• Saved entries:

____________

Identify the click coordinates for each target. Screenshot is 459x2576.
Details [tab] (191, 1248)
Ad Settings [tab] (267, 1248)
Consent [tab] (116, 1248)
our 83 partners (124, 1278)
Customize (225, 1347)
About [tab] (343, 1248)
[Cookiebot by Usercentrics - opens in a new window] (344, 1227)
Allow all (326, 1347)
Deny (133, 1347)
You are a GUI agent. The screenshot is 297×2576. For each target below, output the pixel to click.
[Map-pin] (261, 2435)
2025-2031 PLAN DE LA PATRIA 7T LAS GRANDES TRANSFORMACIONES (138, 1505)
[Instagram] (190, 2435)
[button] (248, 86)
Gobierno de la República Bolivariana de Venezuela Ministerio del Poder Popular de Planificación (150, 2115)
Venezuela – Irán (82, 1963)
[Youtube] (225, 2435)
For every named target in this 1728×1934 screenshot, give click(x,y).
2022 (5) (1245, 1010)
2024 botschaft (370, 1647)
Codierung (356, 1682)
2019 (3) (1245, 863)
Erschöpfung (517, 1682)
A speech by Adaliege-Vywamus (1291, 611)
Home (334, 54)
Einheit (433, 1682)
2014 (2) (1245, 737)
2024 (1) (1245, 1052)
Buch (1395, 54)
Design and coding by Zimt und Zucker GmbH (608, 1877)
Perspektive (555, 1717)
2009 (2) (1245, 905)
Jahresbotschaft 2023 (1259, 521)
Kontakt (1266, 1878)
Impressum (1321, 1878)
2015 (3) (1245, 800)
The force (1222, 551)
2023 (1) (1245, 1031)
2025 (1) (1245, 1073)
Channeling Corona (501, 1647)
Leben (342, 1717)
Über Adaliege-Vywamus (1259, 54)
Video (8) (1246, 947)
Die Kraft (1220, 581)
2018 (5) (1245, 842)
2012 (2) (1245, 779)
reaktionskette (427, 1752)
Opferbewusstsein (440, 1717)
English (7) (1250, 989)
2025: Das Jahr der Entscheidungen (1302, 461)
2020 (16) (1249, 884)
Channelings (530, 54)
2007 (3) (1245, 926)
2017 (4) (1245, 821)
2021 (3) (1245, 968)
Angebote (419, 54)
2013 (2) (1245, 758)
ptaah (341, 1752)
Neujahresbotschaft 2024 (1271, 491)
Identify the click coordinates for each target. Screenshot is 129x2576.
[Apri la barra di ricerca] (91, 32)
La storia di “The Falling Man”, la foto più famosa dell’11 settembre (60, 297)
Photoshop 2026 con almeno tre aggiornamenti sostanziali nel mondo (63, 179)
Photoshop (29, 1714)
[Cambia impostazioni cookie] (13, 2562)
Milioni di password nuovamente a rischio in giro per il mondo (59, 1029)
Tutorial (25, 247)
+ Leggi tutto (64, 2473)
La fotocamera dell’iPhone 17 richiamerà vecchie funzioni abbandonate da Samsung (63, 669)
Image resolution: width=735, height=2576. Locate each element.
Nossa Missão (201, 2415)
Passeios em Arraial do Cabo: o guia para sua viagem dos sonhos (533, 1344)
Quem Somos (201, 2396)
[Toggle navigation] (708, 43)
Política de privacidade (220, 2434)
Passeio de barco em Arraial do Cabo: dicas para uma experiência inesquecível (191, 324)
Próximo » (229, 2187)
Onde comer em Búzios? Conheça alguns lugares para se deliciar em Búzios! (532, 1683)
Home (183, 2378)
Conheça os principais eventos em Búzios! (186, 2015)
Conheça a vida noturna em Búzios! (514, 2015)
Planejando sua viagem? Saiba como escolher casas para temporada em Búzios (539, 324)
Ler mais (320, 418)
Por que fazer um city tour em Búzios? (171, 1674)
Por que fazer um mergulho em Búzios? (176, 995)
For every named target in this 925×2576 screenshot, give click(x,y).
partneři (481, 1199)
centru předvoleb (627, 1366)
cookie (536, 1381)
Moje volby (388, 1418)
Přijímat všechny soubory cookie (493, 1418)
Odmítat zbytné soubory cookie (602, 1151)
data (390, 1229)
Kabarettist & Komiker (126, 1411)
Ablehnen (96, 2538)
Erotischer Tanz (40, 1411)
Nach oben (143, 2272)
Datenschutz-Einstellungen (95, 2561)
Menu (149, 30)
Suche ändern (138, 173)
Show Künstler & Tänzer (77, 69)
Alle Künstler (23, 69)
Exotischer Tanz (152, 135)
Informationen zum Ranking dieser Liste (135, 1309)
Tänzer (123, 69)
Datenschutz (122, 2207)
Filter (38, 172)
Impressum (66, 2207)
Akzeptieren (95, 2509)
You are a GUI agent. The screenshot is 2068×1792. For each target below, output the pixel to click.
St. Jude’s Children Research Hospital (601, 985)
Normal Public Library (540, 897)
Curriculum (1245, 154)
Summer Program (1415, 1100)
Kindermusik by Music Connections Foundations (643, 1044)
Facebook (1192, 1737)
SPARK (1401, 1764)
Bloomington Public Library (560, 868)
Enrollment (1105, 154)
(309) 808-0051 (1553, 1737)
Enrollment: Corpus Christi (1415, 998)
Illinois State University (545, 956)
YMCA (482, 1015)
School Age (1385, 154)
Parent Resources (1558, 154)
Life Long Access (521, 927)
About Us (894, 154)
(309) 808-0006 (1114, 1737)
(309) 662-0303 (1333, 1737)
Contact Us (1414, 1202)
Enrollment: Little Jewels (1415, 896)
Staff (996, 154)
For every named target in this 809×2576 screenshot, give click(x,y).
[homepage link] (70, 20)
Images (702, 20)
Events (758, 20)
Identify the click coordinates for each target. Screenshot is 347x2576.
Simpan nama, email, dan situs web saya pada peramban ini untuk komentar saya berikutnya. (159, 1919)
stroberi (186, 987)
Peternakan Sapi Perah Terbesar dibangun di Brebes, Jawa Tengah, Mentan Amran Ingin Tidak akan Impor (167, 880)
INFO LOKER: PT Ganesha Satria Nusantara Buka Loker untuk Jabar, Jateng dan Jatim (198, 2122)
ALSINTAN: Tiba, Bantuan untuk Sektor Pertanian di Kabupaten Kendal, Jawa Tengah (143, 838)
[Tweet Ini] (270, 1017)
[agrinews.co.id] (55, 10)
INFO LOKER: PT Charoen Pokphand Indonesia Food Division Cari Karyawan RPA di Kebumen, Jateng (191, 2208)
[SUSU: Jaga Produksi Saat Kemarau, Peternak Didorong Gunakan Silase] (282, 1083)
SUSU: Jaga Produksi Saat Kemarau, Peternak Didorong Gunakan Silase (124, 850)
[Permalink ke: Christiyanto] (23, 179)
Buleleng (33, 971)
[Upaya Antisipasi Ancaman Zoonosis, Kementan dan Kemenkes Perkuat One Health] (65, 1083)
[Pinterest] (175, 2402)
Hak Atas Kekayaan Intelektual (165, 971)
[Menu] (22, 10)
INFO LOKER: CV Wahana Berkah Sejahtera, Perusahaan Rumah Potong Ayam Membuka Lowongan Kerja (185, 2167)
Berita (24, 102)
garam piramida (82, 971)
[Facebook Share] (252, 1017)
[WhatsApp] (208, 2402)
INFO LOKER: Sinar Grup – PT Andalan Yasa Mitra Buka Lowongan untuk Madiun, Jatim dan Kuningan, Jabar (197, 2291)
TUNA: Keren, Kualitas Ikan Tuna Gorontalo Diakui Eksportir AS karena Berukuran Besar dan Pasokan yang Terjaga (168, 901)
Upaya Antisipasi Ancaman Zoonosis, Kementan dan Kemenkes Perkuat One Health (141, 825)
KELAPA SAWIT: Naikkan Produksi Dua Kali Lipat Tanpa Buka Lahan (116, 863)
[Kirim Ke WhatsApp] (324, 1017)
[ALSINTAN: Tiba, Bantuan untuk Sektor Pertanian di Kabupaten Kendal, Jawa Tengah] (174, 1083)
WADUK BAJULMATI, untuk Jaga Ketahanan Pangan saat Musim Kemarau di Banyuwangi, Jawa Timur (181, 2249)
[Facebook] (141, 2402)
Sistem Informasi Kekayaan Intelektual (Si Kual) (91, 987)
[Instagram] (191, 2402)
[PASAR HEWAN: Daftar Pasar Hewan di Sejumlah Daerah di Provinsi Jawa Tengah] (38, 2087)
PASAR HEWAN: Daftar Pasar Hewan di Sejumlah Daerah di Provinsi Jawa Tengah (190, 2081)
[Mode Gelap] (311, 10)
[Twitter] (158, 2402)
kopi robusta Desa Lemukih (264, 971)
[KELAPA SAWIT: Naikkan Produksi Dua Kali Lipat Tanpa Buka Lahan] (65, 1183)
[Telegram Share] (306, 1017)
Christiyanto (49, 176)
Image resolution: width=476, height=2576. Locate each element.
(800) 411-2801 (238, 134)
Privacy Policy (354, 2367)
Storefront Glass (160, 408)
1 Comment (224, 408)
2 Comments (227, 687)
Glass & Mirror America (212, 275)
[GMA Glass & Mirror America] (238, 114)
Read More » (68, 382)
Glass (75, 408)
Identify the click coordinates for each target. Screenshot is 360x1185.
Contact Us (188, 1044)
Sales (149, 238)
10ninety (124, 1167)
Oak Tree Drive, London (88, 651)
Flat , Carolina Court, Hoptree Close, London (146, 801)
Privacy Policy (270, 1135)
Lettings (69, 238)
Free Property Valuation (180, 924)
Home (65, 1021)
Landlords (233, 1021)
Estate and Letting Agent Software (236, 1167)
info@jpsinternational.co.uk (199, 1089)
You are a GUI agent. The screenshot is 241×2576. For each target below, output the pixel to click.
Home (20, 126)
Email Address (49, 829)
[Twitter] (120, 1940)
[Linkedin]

____________

• Work to be completed: Every line above from the line with "2020 (16) (1249, 884)" to the line with "Neujahresbotschaft 2024 (1271, 491)" is wanted, ends included; write them out exactly and add no other line.

• Task answer:
2020 (16) (1249, 884)
Channelings (530, 54)
2007 (3) (1245, 926)
2017 (4) (1245, 821)
2021 (3) (1245, 968)
Angebote (419, 54)
2013 (2) (1245, 758)
ptaah (341, 1752)
Neujahresbotschaft 2024 (1271, 491)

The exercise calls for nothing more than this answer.